## EXERCISE MATERIALS:
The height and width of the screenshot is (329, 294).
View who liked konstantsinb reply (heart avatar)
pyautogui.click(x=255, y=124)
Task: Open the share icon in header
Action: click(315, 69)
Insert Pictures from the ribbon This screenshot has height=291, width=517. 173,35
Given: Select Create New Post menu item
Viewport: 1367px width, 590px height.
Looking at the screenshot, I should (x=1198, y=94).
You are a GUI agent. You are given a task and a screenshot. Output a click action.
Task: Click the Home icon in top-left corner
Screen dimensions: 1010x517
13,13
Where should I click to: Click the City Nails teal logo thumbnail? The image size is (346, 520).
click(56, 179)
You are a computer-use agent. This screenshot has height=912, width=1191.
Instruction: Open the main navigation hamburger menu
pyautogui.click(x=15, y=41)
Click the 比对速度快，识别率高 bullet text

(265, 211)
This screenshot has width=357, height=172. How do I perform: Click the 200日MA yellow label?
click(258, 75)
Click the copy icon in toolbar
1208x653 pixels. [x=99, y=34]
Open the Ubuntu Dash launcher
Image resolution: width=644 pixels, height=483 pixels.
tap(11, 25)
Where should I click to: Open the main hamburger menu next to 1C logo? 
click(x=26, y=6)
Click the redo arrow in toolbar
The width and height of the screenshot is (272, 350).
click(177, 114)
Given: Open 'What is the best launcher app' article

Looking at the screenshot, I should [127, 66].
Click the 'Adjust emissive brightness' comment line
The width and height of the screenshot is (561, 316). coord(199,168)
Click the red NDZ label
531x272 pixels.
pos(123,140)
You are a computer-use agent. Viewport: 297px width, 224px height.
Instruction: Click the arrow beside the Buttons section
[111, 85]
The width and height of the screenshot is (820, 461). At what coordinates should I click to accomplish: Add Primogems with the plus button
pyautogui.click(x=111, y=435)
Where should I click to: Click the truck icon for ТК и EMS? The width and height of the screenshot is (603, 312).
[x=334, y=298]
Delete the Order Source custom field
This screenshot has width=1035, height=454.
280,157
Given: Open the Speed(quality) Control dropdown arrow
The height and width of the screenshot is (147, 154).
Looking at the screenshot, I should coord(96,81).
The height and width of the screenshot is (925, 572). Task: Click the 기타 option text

## DIRECTIONS:
Reproduce every one of the rows above, line by line, with no changes.

## EXERCISE RESULT:
The height and width of the screenshot is (329, 294).
View who liked konstantsinb reply (heart avatar)
pyautogui.click(x=255, y=124)
Task: Open the share icon in header
Action: click(315, 69)
Insert Pictures from the ribbon This screenshot has height=291, width=517. 173,35
Given: Select Create New Post menu item
Viewport: 1367px width, 590px height.
Looking at the screenshot, I should (x=1198, y=94).
You are a GUI agent. You are given a task and a screenshot. Output a click action.
Task: Click the Home icon in top-left corner
Screen dimensions: 1010x517
13,13
Where should I click to: Click the City Nails teal logo thumbnail? The image size is (346, 520).
click(56, 179)
You are a computer-use agent. This screenshot has height=912, width=1191.
Instruction: Open the main navigation hamburger menu
pyautogui.click(x=15, y=41)
Click the 比对速度快，识别率高 bullet text

(265, 211)
This screenshot has width=357, height=172. How do I perform: Click the 200日MA yellow label?
click(258, 75)
Click the copy icon in toolbar
1208x653 pixels. [x=99, y=34]
Open the Ubuntu Dash launcher
Image resolution: width=644 pixels, height=483 pixels.
tap(11, 25)
Where should I click to: Open the main hamburger menu next to 1C logo? 
click(x=26, y=6)
Click the redo arrow in toolbar
The width and height of the screenshot is (272, 350).
click(177, 114)
Given: Open 'What is the best launcher app' article

Looking at the screenshot, I should [127, 66].
Click the 'Adjust emissive brightness' comment line
The width and height of the screenshot is (561, 316). coord(199,168)
Click the red NDZ label
531x272 pixels.
pos(123,140)
You are a computer-use agent. Viewport: 297px width, 224px height.
Instruction: Click the arrow beside the Buttons section
[111, 85]
The width and height of the screenshot is (820, 461). At what coordinates should I click to accomplish: Add Primogems with the plus button
pyautogui.click(x=111, y=435)
Where should I click to: Click the truck icon for ТК и EMS? The width and height of the screenshot is (603, 312).
[x=334, y=298]
Delete the Order Source custom field
This screenshot has width=1035, height=454.
280,157
Given: Open the Speed(quality) Control dropdown arrow
The height and width of the screenshot is (147, 154).
Looking at the screenshot, I should coord(96,81).
The height and width of the screenshot is (925, 572). Task: Click the 기타 option text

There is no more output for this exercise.